Abwärtstrend für den Yen?
Der Dollar erwies sich in den letzten Tagen im Forex Trading als sehr stark und die Experten gehen davon aus, dass dieser Trend zumindest dem Euro gegenüber kurzfristig auch noch anhalten dürfte. Als leicht schwächelnd zeigte sich heut der Yen, der unter anderem durch einen um 35 Prozent gesunkenen Überschuss in der Handelsbilanz des Landes unter Druck geraten ist.
Der Euro könnte eine Stabilisierung erreichen, denn der Rückgang der Auftragseingänge scheint sich nach den aktuellen Statistiken deutlich zu verlangsamen. So schrumpfte das Auftragsvolumen von September auf Oktober 2008 um 5,7 Prozent. Mehr als ein Prozent weniger war im Folgemonat zu beobachten. Der Jahresvergleich weist allerdings immer noch einen Gesamtrückgang um mehr als ein Viertel auf. Europaweit hat sich der Rückgang der monatlich erfassten Auftragseingänge fast halbiert, was darauf hindeutet, dass die optimistischen Wirtschaftsstrategen mit ihrer Einschätzung richtig liegen könnten und sich der Rückgang schon in den nächsten Monaten zur Stagnation wird.
Den Experten zufolge hinkt die Entwicklung auf dem deutschen Arbeitsmarkt dem Fortschreiten der Krise hinterher, während sie sich in den Vereinigten Staaten bereits sehr deutlich zeigt. Das könnte sich als ein entscheidender Vorteil für die europäische Wirtschaft bei der Bewältigung der Krise erweisen, denn durch diese Verzögerung verbleibt mehr Kaufkraft in der Bevölkerung der Bundesrepublik.
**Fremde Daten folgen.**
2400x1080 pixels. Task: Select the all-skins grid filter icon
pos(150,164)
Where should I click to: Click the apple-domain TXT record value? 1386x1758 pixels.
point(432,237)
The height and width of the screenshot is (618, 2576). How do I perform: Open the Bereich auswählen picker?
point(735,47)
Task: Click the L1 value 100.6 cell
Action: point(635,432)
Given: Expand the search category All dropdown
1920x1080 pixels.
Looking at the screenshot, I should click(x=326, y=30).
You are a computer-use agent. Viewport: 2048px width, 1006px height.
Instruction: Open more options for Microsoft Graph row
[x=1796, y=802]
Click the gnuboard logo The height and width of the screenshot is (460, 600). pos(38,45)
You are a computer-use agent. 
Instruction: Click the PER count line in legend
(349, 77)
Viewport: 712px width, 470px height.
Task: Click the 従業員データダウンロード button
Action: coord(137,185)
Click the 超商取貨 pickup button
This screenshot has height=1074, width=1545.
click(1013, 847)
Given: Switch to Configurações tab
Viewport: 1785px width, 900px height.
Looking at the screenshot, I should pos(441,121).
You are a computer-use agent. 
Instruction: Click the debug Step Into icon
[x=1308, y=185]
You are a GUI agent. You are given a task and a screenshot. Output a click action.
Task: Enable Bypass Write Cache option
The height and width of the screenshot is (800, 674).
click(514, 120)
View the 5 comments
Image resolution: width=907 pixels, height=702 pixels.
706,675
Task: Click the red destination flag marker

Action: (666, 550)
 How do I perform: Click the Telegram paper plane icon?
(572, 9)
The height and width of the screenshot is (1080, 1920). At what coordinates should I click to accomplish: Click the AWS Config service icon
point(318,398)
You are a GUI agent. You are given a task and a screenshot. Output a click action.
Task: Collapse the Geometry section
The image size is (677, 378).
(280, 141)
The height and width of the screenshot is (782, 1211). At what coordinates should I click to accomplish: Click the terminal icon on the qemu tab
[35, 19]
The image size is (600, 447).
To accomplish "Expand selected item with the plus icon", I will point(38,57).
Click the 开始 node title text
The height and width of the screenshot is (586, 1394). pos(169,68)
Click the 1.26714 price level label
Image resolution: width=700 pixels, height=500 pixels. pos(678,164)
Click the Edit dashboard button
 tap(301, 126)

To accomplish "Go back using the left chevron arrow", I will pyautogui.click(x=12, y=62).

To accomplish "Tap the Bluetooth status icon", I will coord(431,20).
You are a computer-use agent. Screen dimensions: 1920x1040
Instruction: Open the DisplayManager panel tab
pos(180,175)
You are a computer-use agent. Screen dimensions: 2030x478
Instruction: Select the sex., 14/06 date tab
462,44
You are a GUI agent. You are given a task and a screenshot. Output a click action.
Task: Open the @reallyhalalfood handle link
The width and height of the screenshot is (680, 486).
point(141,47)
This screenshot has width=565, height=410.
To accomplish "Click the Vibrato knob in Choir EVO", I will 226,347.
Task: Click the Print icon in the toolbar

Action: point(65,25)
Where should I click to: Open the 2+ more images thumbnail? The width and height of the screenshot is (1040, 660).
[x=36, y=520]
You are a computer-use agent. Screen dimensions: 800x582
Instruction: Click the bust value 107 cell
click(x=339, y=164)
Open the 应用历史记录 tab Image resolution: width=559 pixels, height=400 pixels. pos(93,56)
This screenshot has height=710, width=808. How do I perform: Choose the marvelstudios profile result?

In Amerika müssen bereits viele Menschen den Gürtel enger schnallen und hoffen auf das Konjunkturprogramm des neuen Präsidenten.
Auch die Wirtschaftsdaten aus Amerika sind mehr als alarmierend. So sank die Zahl der Wohnbaubeginne in den USA um mehr als fünfzigtausend mehr, als die Experten eingeschätzt hatten. Auch die eingegangenen Anträge auf Baugenehmigungen gingen dramatisch, das heißt um mehr als zehn Prozent zurück.